Ind. Decisions - Supreme Court decides one today, reading reasonable person standard into public intoxication law

In Rodregus Morgan v. State of Indiana, a 13-page, 5-0 opinion, Justice David writes:

Rodregus Morgan was convicted under Indiana’s public intoxication statute for being intoxicated in a public place and engaging in annoying conduct. Morgan challenges his conviction on two possible grounds. First, that the Indiana public intoxication statute is unconstitutionally vague. Second, that there was insufficient evidence for his conviction. * * *

[W]e uphold the constitutionality of Indiana’s public intoxication statute, Ind.

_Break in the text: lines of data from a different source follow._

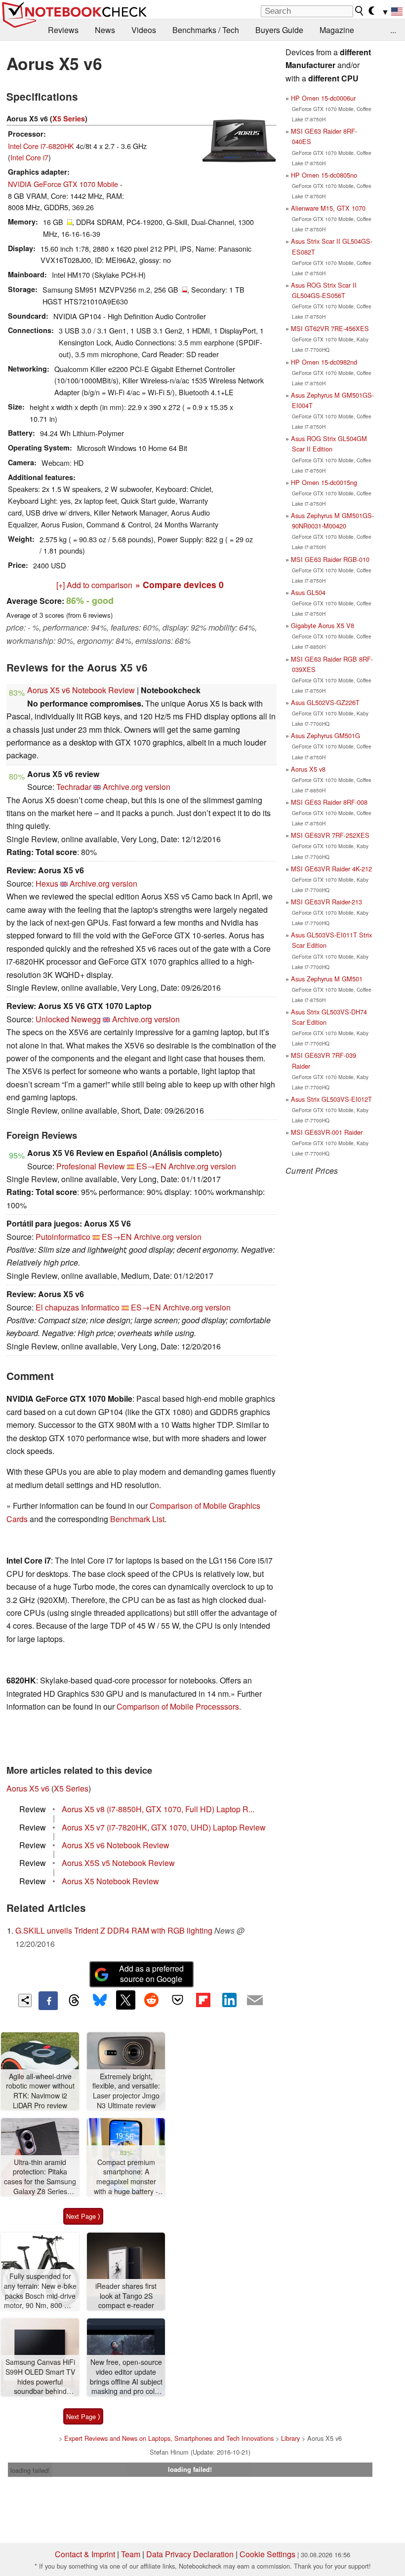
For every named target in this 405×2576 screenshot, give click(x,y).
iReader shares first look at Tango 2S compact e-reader (126, 2295)
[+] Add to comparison (94, 585)
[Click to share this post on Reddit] (151, 1999)
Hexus (47, 883)
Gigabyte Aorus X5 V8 (322, 625)
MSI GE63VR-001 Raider (327, 1132)
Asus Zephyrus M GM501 (327, 978)
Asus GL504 (308, 592)
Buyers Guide (279, 30)
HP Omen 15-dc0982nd (324, 362)
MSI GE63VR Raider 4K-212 (331, 868)
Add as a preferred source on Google (151, 1973)
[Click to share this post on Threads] (74, 2000)
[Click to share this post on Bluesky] (99, 2000)
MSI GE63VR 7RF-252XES (330, 835)
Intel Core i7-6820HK (41, 146)
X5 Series (68, 118)
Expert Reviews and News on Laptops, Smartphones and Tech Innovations (169, 2438)
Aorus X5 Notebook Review (110, 1881)
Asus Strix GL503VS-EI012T (331, 1099)
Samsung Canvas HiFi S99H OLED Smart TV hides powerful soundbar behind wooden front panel (40, 2376)
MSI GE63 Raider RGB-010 (330, 559)
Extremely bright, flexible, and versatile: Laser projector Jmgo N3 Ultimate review (126, 2091)
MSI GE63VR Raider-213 (326, 901)
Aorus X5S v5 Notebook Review (118, 1862)
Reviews (63, 30)
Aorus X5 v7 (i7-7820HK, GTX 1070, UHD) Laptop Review (164, 1827)
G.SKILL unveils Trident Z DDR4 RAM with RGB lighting (113, 1930)
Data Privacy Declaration (190, 2554)
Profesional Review (90, 1166)
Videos (143, 30)
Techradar (73, 786)
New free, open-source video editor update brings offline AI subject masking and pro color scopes (126, 2376)
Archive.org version (136, 786)
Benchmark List (137, 1519)
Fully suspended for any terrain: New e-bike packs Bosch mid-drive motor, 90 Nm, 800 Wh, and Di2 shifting (40, 2291)
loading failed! (30, 2470)
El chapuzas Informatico (78, 1307)
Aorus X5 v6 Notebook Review (81, 690)
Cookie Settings (267, 2554)
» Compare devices (179, 584)
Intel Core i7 (29, 157)
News (105, 30)
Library (290, 2438)
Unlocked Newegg (68, 1019)
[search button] (359, 11)
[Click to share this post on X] (125, 1999)
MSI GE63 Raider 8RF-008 (329, 802)
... (393, 30)
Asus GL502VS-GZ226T (325, 702)
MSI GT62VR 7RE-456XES (330, 328)
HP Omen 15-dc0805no (324, 175)
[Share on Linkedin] (229, 1999)
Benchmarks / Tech (205, 30)
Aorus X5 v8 (308, 769)
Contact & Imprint (85, 2554)
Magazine (337, 30)
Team (130, 2554)
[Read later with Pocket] (177, 1999)
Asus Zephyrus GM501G (325, 735)
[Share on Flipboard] (203, 1999)
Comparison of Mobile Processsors (178, 1706)
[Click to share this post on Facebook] (48, 2000)
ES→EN (151, 1166)
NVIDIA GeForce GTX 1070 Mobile (63, 184)
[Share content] (25, 2000)
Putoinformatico (63, 1236)
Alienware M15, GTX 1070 (328, 208)
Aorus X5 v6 (27, 1788)
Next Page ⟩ (83, 2216)
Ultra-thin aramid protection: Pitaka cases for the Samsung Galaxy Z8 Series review (40, 2177)
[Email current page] (254, 2000)
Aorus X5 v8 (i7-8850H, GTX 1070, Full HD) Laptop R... (158, 1809)
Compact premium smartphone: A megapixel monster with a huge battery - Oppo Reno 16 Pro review (126, 2177)
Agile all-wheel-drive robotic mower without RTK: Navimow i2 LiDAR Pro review (40, 2091)
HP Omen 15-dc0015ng (324, 482)
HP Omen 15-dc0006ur (323, 98)
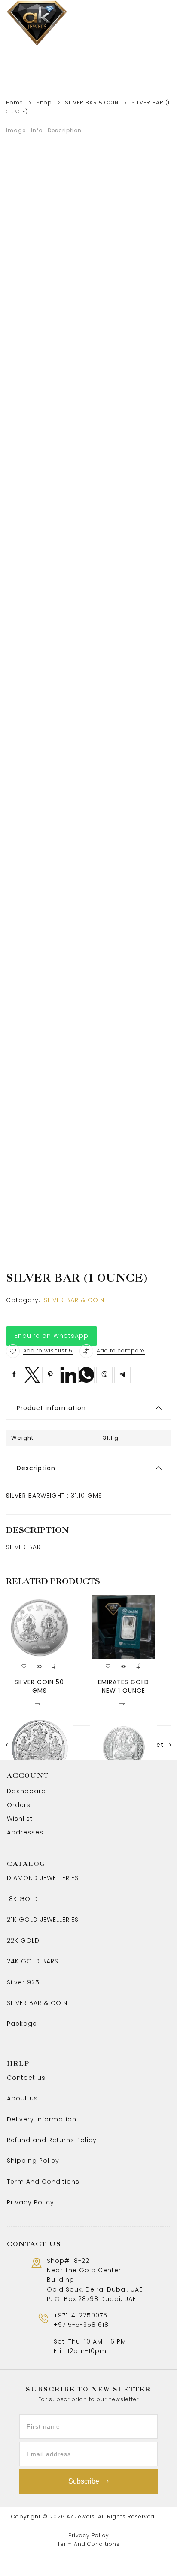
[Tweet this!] (32, 1375)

Code § 7.1-5-1-3, by reading a reasonableness standard into “annoys.” * * *

[Here] the requirements for conviction under Indiana’s public intoxication statute have not been met, and there is insufficient evidence to sustain Morgan’s conviction. * * *

Conclusion. An objective reasonable person standard should be read into Indiana’s public intoxication statute when applying the term “annoys.” Under that reading, the statute is not unconstitutionally vague. Furthermore, in applying the reasonableness standard, there is insufficient evidence to sustain Morgan’s conviction for public intoxication. We therefore vacate Morgan’s conviction for Count II Class B misdemeanor public intoxication.